One option for collecting these data would be to invite someone you trust, a colleague or coworker, to come and observe your classroom. While you would know the purpose of the visit and would probably act a little unnaturally with someone watching your every move, most people revert back to form after just a few minutes of observation. The observer, sitting unobtrusively in the back of the room somewhere, could take simple notes on statements and create a tally chart, scripting the exact wording if time and circumstances allow.
For those of you that don’t have the luxury of inviting someone to come in and observe your classroom, or if your students would act so differently in the presence of another adult that the data would be skewed, a digital option remains. Place a tablet or even your smartphone in an indiscreet place, perhaps on top of a filing cabinet, and hit record. Though the sound quality might not be ideal, this serves as a simple solution to the problems that arise from an in-person observation.
While there is no set standard for the ideal ratio between positive and neutral/negative interactions, the former should largely outweigh the latter. If the ratio drops below 4:1 (positive:neutral/negative), then the classroom could most likely be described as one with a cold or even negative atmosphere.
Practice
Presuming positive intent would be a significant change for many educators. Like any new skill, it will take time, persistence, and grace. You will mess up and you will lose your cool. Perfection is not realistic so go ahead and forget about that.

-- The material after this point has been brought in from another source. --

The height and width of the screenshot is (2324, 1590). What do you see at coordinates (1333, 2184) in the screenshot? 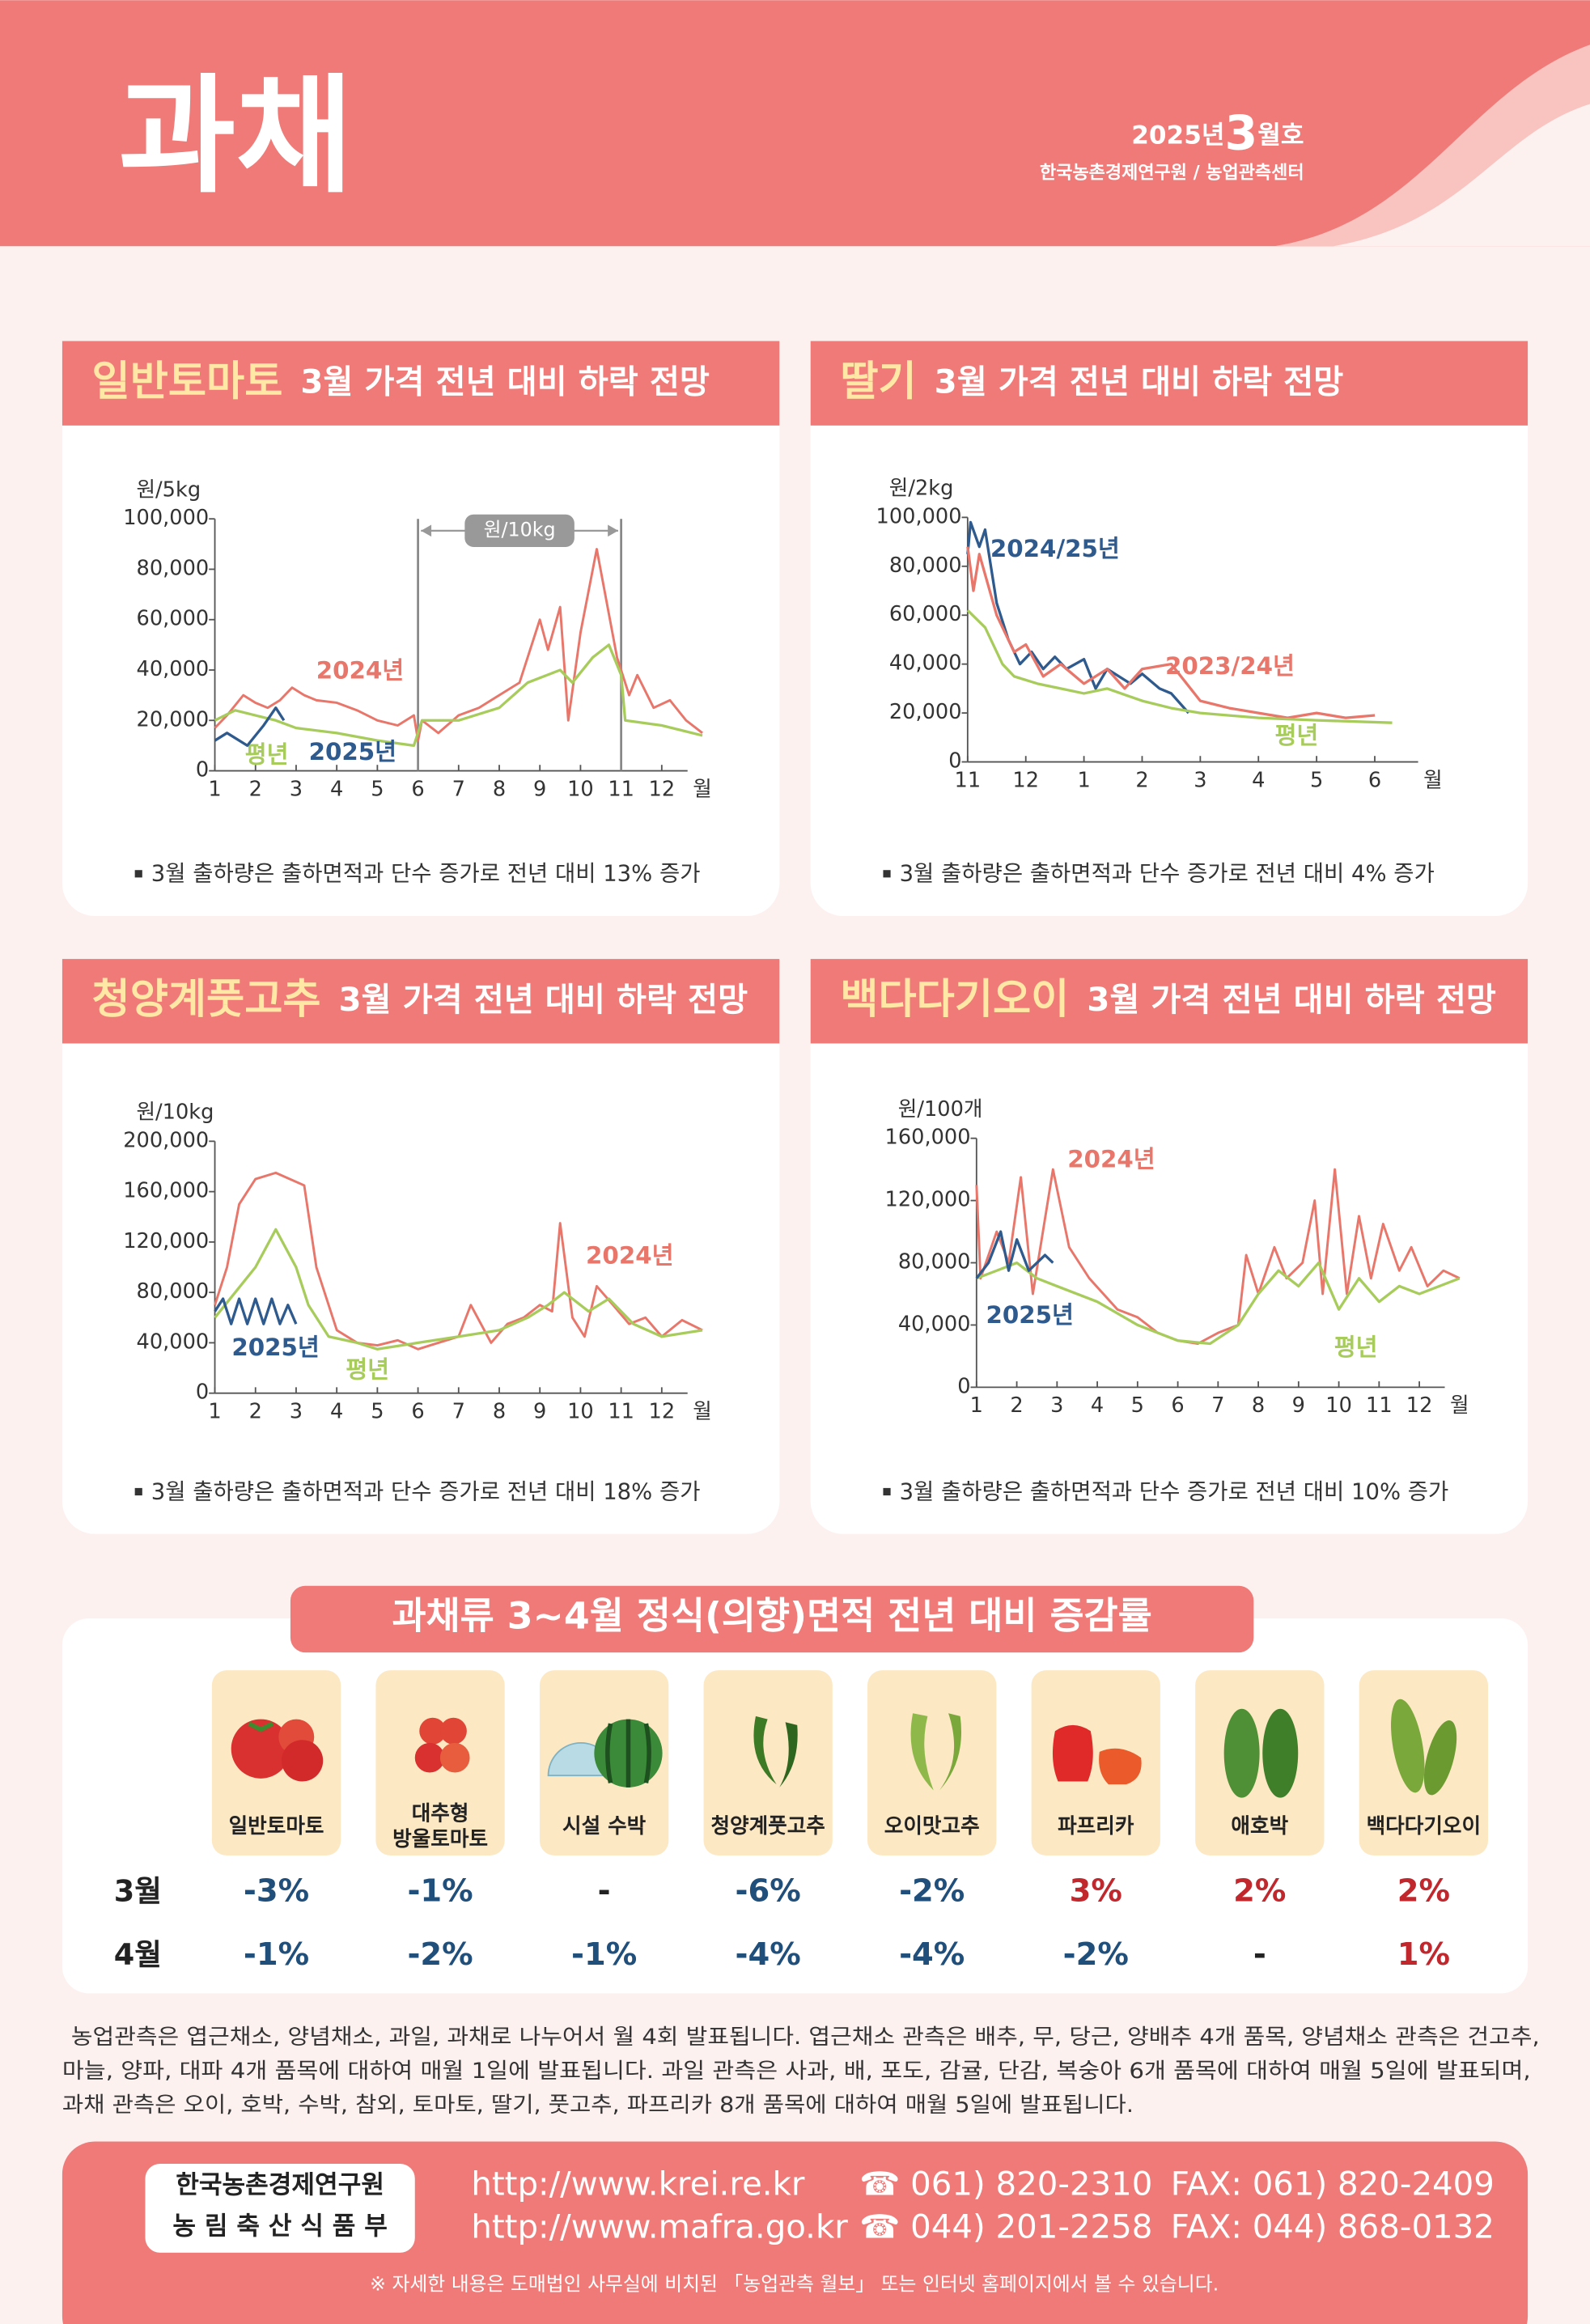
I see `footer-fax: FAX: 061) 820-2409` at bounding box center [1333, 2184].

Take a moment to think about your most troubled student. It can be a current student or one that is seared into your memory. Think about some of that student’s most heinous actions and narrate them using positive intent. What was the child thinking or doing that caused the behavior? Here’s an example.
Daniel is in one of his moods. He runs in from the hallway, shoves past two students also walking in, and jumps onto the bean bag in the library center. The book balancing on the bean bag flies across the room, smacking Desiree in the face and causing her to instantly tear up. Drew, sitting next to Desiree, thinks that the whole thing is hilarious and laughs harder once he sees that Desiree is crying!
It would be easy to assign negative intent to Daniel. But perhaps he was just excited. Coming in from recess, he typically has a hard time settling down to silent reading time. He’s still full of energy and he usually roams throughout the room for several minutes before finding a seat. Today, his group was going to be able to read in the library center. Maybe he wanted to claim the bean bag for himself. While his actions still need to be addressed, they can be discussed from a different frame of mind when viewed through positive intent.
In the scenario above, Daniel would have probably been willing to practice walking into the classroom and even apologizing to Desiree if the teacher recognized his eagerness and gave him an opportunity to try again. If fussed at, however, he would have gotten defensive and a negative spiral would have begun yet again.
Try it out yourself. Recollect a recent experience and revisit it through a positive lens. How would that assumption have changed your interactions? Could the subsequent power struggle have been minimized or even avoided if you had approached it differently?